> **GIVEN TEXT**
________

The more I chat about comics in different cities and contexts, the more I realize just how massive Michael DeForge’s influence is not just in Toronto, but the world over. He is hero to creators and readers from a wide range of backgrounds, ages, and locations. Longtime fans and first time readers find themselves equally entranced by the poetic, postmodern situations and dialogues that inform the universe he’s built, always one degree from reality, and his bizarre and spacious illustrations. And he is also prolific — starting with his Lose series in 2009, DeForge’s continuous stream of releases, whether self published or with Koyama Press and Drawn & Quarterly, has allowed him to create a whole world that pushes the aesthetic vanguard of indie comics today.

One of the many steady trickles of DeForge’s work was his serial webcomic strip from 2015, Sticks Angelica, Folk Hero, compiled in this recent edition from Drawn & Quarterly. The titular hero is a self-described “Former: Olympian, poet, scholar, sculptor, minister, activist, Governor General, entrepreneur, line cook, head mistress, Mountie, columnist, libertarian, cellist.” We meet this self-aggrandizing, privilege-proud maverick after she has fled her high-powered Ottawa life to live in the fictionalized Monterey National Park. The self-appointed leader of the woodlands, Sticks spends much of her time humble-bragging, hurling advice and abuse at the animal community, and leading on her not-so-secret admirer and best companion, a rabbit named Oatmeal. When an unspeaking feral girl begins appearing in the woods and shifting its gentle balance, Sticks is called upon to act.

________

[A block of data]
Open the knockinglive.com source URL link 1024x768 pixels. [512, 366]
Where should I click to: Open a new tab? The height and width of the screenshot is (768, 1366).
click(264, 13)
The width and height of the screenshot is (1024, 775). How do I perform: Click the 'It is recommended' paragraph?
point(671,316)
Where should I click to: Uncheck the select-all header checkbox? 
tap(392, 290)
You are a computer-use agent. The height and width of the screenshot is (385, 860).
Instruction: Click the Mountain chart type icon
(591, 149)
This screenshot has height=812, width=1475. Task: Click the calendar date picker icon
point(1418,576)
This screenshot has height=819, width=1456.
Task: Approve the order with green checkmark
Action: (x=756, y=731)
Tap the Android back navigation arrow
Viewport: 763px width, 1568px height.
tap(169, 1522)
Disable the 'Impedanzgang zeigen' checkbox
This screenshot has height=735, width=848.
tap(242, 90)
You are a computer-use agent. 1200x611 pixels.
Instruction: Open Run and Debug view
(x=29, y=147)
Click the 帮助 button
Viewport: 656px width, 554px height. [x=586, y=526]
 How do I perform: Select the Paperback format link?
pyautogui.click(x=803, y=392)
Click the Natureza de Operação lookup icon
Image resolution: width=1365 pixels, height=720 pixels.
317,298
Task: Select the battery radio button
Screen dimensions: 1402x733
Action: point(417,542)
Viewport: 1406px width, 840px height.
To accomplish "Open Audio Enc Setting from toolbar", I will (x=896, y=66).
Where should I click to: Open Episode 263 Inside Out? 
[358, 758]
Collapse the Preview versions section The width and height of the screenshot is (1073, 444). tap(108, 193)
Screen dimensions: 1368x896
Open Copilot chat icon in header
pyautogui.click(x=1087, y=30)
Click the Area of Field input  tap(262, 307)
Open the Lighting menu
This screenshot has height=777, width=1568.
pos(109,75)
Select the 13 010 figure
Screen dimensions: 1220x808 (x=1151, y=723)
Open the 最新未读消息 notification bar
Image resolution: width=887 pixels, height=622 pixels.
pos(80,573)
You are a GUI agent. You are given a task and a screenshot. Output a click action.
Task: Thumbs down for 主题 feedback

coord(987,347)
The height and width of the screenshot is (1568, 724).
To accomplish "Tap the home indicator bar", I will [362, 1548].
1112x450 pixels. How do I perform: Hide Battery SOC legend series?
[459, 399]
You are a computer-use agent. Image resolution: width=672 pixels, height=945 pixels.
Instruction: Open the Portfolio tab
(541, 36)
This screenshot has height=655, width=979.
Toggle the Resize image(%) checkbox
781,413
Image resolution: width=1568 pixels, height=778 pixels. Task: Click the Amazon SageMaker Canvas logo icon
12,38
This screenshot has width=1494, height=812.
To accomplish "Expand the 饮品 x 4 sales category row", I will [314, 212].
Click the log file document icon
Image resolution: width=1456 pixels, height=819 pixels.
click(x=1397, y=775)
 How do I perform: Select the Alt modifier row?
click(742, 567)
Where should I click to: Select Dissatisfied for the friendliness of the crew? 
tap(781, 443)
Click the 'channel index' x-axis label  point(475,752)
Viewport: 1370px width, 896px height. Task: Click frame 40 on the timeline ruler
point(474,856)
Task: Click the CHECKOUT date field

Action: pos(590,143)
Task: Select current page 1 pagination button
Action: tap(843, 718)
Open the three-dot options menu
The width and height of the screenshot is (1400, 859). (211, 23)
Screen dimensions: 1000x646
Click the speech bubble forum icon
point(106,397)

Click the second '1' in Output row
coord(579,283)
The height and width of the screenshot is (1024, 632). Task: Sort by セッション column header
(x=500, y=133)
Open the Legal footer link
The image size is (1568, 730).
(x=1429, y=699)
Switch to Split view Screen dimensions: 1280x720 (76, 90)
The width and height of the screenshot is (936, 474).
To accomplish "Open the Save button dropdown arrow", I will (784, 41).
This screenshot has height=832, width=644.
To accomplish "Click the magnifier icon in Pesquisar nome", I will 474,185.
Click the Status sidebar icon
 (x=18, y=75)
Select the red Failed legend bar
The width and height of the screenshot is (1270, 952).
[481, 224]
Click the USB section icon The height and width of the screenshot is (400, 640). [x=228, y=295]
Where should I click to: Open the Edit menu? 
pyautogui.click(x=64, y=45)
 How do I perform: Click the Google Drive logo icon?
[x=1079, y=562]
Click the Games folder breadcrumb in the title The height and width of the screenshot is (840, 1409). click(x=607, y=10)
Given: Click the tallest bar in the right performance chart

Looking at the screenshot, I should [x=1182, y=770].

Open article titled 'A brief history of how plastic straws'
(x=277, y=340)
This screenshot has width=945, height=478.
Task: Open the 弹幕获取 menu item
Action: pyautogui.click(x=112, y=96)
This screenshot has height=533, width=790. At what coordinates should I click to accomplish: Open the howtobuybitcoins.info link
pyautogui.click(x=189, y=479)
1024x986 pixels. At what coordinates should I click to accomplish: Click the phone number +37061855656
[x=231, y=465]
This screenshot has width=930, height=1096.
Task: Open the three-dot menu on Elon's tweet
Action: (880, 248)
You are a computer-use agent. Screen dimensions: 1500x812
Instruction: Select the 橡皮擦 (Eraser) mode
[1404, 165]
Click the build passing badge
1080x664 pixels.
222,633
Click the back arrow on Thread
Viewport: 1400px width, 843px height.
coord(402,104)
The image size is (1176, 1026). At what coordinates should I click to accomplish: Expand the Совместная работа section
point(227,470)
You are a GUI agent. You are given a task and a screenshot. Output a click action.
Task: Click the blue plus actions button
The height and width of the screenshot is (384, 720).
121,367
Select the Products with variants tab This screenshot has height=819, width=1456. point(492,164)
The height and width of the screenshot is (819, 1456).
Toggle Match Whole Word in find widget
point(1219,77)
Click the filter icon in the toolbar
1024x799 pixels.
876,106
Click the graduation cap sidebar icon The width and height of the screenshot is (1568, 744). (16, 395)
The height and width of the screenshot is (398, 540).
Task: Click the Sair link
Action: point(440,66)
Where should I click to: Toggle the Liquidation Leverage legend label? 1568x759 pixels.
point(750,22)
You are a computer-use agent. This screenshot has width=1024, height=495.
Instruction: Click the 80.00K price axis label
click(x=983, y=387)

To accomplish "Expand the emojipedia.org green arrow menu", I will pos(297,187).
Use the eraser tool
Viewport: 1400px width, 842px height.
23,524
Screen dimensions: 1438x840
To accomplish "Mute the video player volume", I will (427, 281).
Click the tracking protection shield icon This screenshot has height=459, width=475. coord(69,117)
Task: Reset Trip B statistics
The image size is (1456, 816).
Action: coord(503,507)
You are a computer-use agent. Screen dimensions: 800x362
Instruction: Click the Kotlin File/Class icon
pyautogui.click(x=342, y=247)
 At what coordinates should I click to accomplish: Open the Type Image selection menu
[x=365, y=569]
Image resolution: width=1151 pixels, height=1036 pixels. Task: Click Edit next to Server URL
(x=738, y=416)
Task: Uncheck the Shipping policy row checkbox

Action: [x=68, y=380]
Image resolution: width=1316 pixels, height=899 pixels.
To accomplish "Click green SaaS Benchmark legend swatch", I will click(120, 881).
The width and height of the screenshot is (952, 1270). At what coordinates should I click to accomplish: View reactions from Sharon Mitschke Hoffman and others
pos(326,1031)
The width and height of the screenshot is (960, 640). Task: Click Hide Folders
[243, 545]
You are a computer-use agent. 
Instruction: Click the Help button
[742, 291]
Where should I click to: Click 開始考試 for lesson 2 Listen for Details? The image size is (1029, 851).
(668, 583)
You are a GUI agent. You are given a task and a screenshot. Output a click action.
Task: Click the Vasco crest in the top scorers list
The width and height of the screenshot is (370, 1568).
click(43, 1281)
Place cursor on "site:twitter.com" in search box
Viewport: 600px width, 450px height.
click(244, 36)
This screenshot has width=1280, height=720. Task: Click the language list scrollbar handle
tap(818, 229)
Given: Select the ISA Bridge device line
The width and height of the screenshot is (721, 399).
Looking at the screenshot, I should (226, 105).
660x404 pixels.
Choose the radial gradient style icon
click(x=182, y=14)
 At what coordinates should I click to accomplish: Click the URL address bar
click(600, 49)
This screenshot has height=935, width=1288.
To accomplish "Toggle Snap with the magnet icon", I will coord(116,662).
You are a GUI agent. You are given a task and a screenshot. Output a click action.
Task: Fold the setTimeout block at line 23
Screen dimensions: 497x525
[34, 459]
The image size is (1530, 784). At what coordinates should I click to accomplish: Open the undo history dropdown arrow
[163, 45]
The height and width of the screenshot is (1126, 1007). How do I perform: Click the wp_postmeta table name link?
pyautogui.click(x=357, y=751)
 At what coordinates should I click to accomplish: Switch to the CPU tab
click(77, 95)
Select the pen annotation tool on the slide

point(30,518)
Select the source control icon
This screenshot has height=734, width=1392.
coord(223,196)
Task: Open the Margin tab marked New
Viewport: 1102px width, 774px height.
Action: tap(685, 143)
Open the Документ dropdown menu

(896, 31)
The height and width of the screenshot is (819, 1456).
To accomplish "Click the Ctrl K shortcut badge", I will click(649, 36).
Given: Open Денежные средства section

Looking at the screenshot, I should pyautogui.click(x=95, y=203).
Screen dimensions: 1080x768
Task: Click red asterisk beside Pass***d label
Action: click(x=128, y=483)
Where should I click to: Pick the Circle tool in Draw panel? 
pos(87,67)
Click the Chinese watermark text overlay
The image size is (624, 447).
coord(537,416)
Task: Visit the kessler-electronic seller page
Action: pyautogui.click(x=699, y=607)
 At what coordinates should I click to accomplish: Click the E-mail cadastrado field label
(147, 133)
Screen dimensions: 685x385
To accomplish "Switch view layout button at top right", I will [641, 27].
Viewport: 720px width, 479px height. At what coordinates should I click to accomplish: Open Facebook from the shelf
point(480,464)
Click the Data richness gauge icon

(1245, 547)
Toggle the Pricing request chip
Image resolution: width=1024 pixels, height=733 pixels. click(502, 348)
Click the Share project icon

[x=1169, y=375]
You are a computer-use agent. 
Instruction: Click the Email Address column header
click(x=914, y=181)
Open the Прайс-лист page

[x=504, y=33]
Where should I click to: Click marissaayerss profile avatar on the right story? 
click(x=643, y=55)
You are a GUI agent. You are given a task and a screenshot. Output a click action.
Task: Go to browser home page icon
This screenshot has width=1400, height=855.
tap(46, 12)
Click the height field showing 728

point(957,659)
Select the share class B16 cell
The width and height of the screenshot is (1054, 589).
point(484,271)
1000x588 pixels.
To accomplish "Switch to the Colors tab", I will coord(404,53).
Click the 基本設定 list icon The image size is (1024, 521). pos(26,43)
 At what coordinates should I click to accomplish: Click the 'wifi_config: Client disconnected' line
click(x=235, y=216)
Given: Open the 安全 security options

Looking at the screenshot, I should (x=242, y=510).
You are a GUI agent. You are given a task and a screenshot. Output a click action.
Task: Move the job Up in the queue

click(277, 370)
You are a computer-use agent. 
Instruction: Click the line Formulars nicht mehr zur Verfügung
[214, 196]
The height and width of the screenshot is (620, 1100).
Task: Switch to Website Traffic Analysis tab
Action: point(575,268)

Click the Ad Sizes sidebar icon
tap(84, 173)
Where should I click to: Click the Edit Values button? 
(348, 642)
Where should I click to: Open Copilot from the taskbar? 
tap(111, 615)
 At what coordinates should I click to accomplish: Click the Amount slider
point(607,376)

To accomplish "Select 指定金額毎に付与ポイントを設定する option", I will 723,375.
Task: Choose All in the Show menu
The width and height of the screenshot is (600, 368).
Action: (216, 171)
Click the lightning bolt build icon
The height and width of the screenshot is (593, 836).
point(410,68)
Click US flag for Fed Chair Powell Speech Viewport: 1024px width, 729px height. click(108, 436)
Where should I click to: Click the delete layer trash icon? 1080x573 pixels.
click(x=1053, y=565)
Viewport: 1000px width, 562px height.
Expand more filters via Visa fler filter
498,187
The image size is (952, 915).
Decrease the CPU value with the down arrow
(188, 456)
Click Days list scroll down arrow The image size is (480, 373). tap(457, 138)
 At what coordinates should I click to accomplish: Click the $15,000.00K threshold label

________

> **SET OF TASKS**
a: In the block of data, rewrite the rows from the line containing "The image size is (952, 915)." through the end of the block, inclusive, replacing "arrow" with "button" and keeping everything else the same.
b: Extend the piece on Michael DeForge's Sticks Angelica, Folk Hero past the point where it stops.

> **PER-TASK OUTPUTS**
a:
The image size is (952, 915).
Decrease the CPU value with the down button
(188, 456)
Click Days list scroll down button The image size is (480, 373). tap(457, 138)
 At what coordinates should I click to accomplish: Click the $15,000.00K threshold label

b:
As with all of the settings in DeForge’s worlds, there are strange and arbitrary rules and shared understandings, such as the practice of marking some animals for death as punishment while protecting the others from being hunted, and the inherent gossipy and romantic characteristics of the geese. The specificity of these things always makes DeForge’s books feel strangely close to reality, thorough but inexplicable. And of course, the fact the Michael DeForge himself is a character (and comics peer Lisa Hanawalt’s name is inhabited by a lawyer moose), of course, adds to this strange familiarity.

I wondered how the format of a serialized comic would fit DeForge’s work, especially to read it all in one go as I did. The story arcs are a slow burn, but there is a cohesive narrative, conflict, and character development you would expect from another comic, just with a bit choppier pacing. The pink and white colour scheme is easy on the eye, and I just wish that wide, strip-style comics were kinder on the binding of books (nobody’s fault but physics, I guess).

Yet another silly, strange, and evocative addition to DeForge’s oeuvre. Get into it. (Jonathan Valelly)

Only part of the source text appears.